2 Crônicas 26 · NAA
Nova Almeida Atualizada
Uzias se torna rei de Judá aos dezesseis anos e prospera enquanto busca a Deus, realizando campanhas militares, fortificações e projetos agrícolas. Porém, ao tornar-se forte, seu coração se ensoberbece e ele invade o templo para queimar incenso, sendo ferido com lepra e excluído do santuário até a morte.
O livro de 2 Crônicas foi escrito após o exílio babilônico, provavelmente por um autor ligado ao templo e à linhagem davídica, para uma comunidade que retornava a Jerusalém e precisava reafirmar sua identidade religiosa. O capítulo 26 narra o reinado de Uzias, também chamado Azarias em 2 Reis 15, mas o cronista dá ênfase à relação entre obediência a Deus e prosperidade, e à consequência da arrogância.
Antes deste capítulo, Amazias, pai de Uzias, também começou bem mas se desviou (2 Crônicas 25). O relato de Uzias segue o mesmo padrão: um início fiel, bênção divina, sucesso, orgulho e queda. Isso prepara o leitor para o reinado de Jotão, que será breve e correto (capítulo 27), e para o contraste com os reis posteriores que se afastarão ainda mais de Deus.
Um detalhe cultural importante é que, em Israel, o incenso no altar do templo só podia ser oferecido por sacerdotes arônicos (Números 16.40; 18.7). Uzias, sendo rei e não sacerdote, cometeu uma usurpação grave, considerada uma violação direta da ordem sagrada. A lepra que o atingiu era vista como castigo divino e o tornava impuro, isolando-o socialmente e impedindo-o de entrar no templo (Levítico 13.46).

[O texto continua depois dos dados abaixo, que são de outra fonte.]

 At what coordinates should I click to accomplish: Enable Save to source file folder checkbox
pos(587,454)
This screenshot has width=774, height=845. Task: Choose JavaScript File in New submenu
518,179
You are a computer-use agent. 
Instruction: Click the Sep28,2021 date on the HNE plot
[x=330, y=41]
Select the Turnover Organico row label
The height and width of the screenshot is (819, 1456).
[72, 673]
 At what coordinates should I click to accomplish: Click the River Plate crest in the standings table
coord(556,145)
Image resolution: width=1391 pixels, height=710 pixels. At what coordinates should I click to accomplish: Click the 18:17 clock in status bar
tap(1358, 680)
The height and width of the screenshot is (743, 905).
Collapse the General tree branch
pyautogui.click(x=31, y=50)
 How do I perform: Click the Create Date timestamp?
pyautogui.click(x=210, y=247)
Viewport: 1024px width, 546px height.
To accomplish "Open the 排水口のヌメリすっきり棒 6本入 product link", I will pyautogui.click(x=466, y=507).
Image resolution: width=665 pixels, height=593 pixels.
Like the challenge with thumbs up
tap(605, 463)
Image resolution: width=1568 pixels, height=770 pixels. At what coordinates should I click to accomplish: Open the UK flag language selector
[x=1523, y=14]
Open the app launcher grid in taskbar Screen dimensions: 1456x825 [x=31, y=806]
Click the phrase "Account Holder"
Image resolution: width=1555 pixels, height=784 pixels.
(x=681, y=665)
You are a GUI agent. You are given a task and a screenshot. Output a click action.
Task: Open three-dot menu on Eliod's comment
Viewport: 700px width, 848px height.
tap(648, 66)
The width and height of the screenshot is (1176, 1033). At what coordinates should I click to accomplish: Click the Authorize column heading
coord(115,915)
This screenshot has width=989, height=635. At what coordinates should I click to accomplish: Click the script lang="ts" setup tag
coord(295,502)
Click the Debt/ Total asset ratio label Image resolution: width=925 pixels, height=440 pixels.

O versículo 5 menciona que Uzias buscou a Deus nos dias de Zacarias, que era entendido nas visões de Deus. Este Zacarias não é o profeta menor, mas um conselheiro mencionado apenas aqui. O versículo 16 é frequentemente citado para ilustrar o perigo do orgulho após o sucesso, mas o contexto mostra que a transgressão específica foi invadir o sacerdócio, não apenas um orgulho genérico.